Our children were prepped for the trip to Washington, DC in advance. We had several people, myself included, speak to students to get them excited about attending 10-10-15. But unlike the first march when Minister Louis Farrakhan himself traveled from every major city to every other major city to galvanize the people support with one consistent message from his voice, this time many spoke and the message was not as consistent. So the expectation of the day’s event was not thoroughly understood and left for interpretation.
Nevertheless, we went to the march and became part of a historical moment. We peacefully stood in solidarity with hundreds of thousands of people. Side by side stood men, women, and children as attentive as soldiers. And we listened to speaker after speaker. Personally, I was inspired and motivated by all who spoke, to return home to continue to do the work necessary to improve the conditions in the community I live and serve in. However, as I stated earlier, this moment wasn’t about me. Instead, this was more about our youth. So when we returned to Baltimore, I asked our young people in tow to share with me their feelings and thoughts in writing, about their experience. I collected papers yesterday and today I’d like to share with you words from the mouth of a child:
“Saturday I went to the Million Man March. I mainly went there because I heard celebrities would be there and there would be free food. My peers told me that it would be a historic march and we would be part of history. I had a few doubts, thinking if stuff hasn’t changed for a long while then this march wouldn’t change things. However, I tried to hold judgment, hoping that maybe, just maybe this march would actually change things for the better. So I went to the march Saturday with some other students. We got to DC and listened to the speakers at the march. The speakers talked about the many issues facing black people and Native American and Latinos. They talked about MANY injustices that have happened against black people, some of which I didn’t even know about. I stood and listened to them speak. None of their words stuck with me and I just became bored. After the whole speech, I was overall disappointed. In my opinion, they just repeated many of the things they have said throughout the many months and years. Look, I understand African-Americans have gone through h### and back to get where they are today. I understand that they have been horribly mistreated. But nowadays when I hear people on TV speaking about the mistreatment of black people I really don’t pay it much attention. I feel like all they do is talk about issue after issue without talking about a solid, strategic solution to solve the problem. That’s what it felt like Saturday at the march. They talked about issues, they talked about how people have succeeded doing this and that, but never did the present a solid plan on how to make things better.

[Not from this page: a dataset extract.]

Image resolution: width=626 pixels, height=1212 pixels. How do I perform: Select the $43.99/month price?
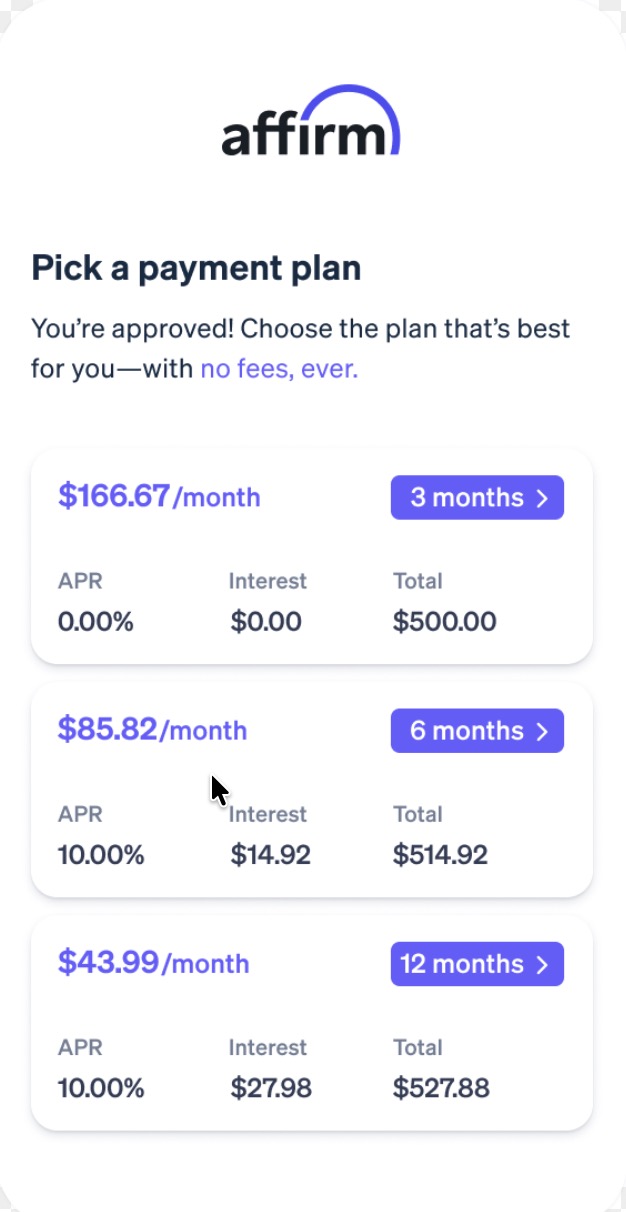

They talked about how black people need to join together, stop hating on each other and be at peace with each other. So let’s say black people really do join up in unity, then what? Are they going to protest? Join together for another speech? What is the plan? I’ve seen people protest and making speeches, but where does that get us? I understand it is meant as a way to be seen and heard by all, but I feel like they resort to protesting and speeches instead of coming up with a real plan that targets the people who can really make change in this country. I’m talking about a plan that brings change through a strategic nonviolent way. I’m sick of seeing all this protest and not seeing any significant results. I feel like there is a way for black people to get what they want. There is always a way to get what you want, you just have to sit down and really think of the best way to do it. Until that really happens we will be stuck in the current state we are in. I don’t believe the issues facing black people will ever end in the world we live in, it just doesn’t seem possible. However, I believe there are measures we can take to temporarily solve our current problems until the next problem arises. I don’t know all the fact about the race problem in our county and I’m sure I’m missing a bit of stuff, but this is just how I see things through my eyes.”